Recently, a man with serious neck pain walked into the emergency room at Friday Harbor’s PeaceHealth Peace Island Medical Center. Imaging of his neck revealed an extensive tumor on his cervical spine. A call was placed to Tina Hoxie, one of several nurse navigators at PeaceHealth United General Medical Center’s Cancer Center in Sedro-Woolley.

PeaceHealth Sedro-Woolley Cancer Center Hoxie
Nurse navigator Tina Hoxie says it only takes a day or two for most patients to get an initial consultation for care at the Sedro-Woolley clinic. Photo courtesy: PeaceHealth

Within 24 hours, Hoxie had spoken with the patient’s primary care physician and PeaceHealth radiation oncologist Dr. William Hall, and arranged for a radiation consultation. Realizing the man risked paralysis without emergency surgery, Hall had the patient transferred to Seattle where he received his surgery within a couple of days.

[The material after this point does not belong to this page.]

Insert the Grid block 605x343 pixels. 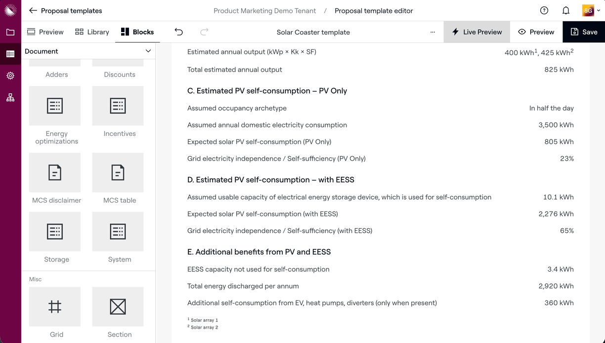tap(55, 307)
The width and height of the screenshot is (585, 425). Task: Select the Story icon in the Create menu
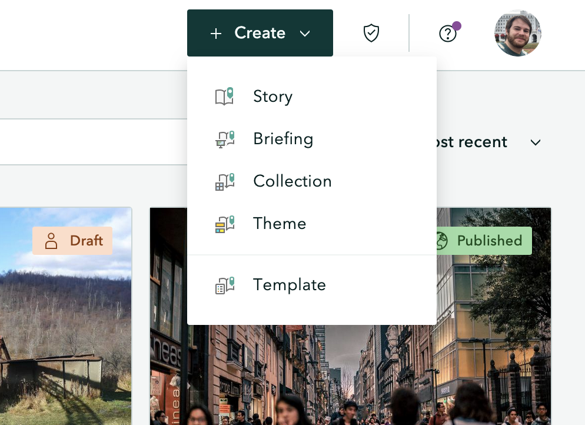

This story is just one example of the timely, collaborative care available to cancer patients throughout PeaceHealth’s Northwest Network. There is particular collaboration between PeaceHealth’s Sedro-Woolley and Bellingham cancer centers, which both feature comprehensive chemotherapy and radiation treatments, as well as clinical trials access. They also share staff, including an expert team of radiation and medical oncologists, nurses, therapists and a dosimetrist.

Hall, a radiation oncologist for more than a decade, splits his time between both facilities. He says that in addition to having an oncologist on-call 24/7, oncologists at both locations co-manage patient care. Each week they meet to review treatment progress for all oncology patients at the Sedro-Woolley clinic; this ensures the incoming oncologist is fully up-to-date before starting their week of patient care.

In addition, Hall says a daily morning conference call between the Sedro-Woolley and Bellingham providers helps everyone be on the same page, learning about new patients, progress of existing treatment plans, and any other relevant information.

“I look at the two departments as one department with a really long hallway,” he says. “We interface as one department.”

Dr. William Hall is one of the PeaceHealth radiation oncologists who serve the Sedro-Woolley Cancer Center. Photo courtesy: PeaceHealth

Advancing Treatment

Hall and Hoxie, who frequently work together at the Sedro-Woolley clinic, point out that cancer treatment has vastly improved over the last several decades. Cancer detection and prevention has also improved, leading to better patient outcomes.

“We are starting to see more early-stage cancers rather than late-stage cancers,” Hoxie says.

With chemotherapy, precision medicine now allows patients to receive targeted therapies instead of general systemic chemotherapy. The same can be said for radiation regiments. In both cases, this allows oncologists to avoid healthy, normal tissue and focus more intently and accurately on tumor locations, providing patients with less toxic treatment effects. Even the basic number of chemo and radiation sessions has been reduced, Hall says.

“When I started in radiation oncology 11 years ago, the average number of treatments we gave per patient in our clinic was about 30,” he says. “The average number we give now is about 17. So, we’ve about cut the average number of treatments in half.”

Near and Far

PeaceHealth Sedro-Woolley Cancer Center Hoxie and Hall
Hall, right, and Hoxie, left, have seen great advancement in radiation and chemotherapy treatments over the years. Photo courtesy: PeaceHealth

PeaceHealth’s commitment to cancer care reaches well beyond Whatcom and Skagit counties. In addition to working with providers at San Juan County’s PeaceHealth Peace Island Medical Center, they also provide collaborative care for patients at PeaceHealth Ketchikan Medical Center in Alaska.

One medical oncologist Hall works with in Bellingham regularly flies to Ketchikan, and in other cases, Alaskan patients will visit Bellingham for treatment. After chemo or radiation treatment, follow-up care is usually handled by their existing medical oncologist, Hall says.

For a relatively small number of more difficult cancer surgeries, nurse navigators like Hoxie refer patients to medical centers in Seattle or outside the area. Nurse navigators work hard to make sure nothing slips through the cracks before or after these surgeries, ensuring patients get back home for remaining therapy and recovery as soon as possible.

That timely, consistently high-quality care has helped PeaceHealth cancer centers receive excellent patient experience scores, says Gurpreet Dhillon, director of Bellingham’s PeaceHealth St. Joseph Cancer Center. Moving forward, Dhillon says the goal of both cancer centers is to continue enhancing patient support through programs like patient financial assistance and more. For PeaceHealth United General in particular, he says, providing as many of the same services the Bellingham clinic offers – including telemedicine – is always a goal.

In the meantime, PeaceHealth’s expert team of physicians, surgeons, radiologists, pathologists, nurses and therapists will do their best to ensure their patients receive the best cancer treatment possible, close to home.

“We’re just so proud of the team and the care that our teams and providers offer,” Dhillon says. “We’ve got a great community to make sure that every patient gets the right care at the right time, at the right place,” he says.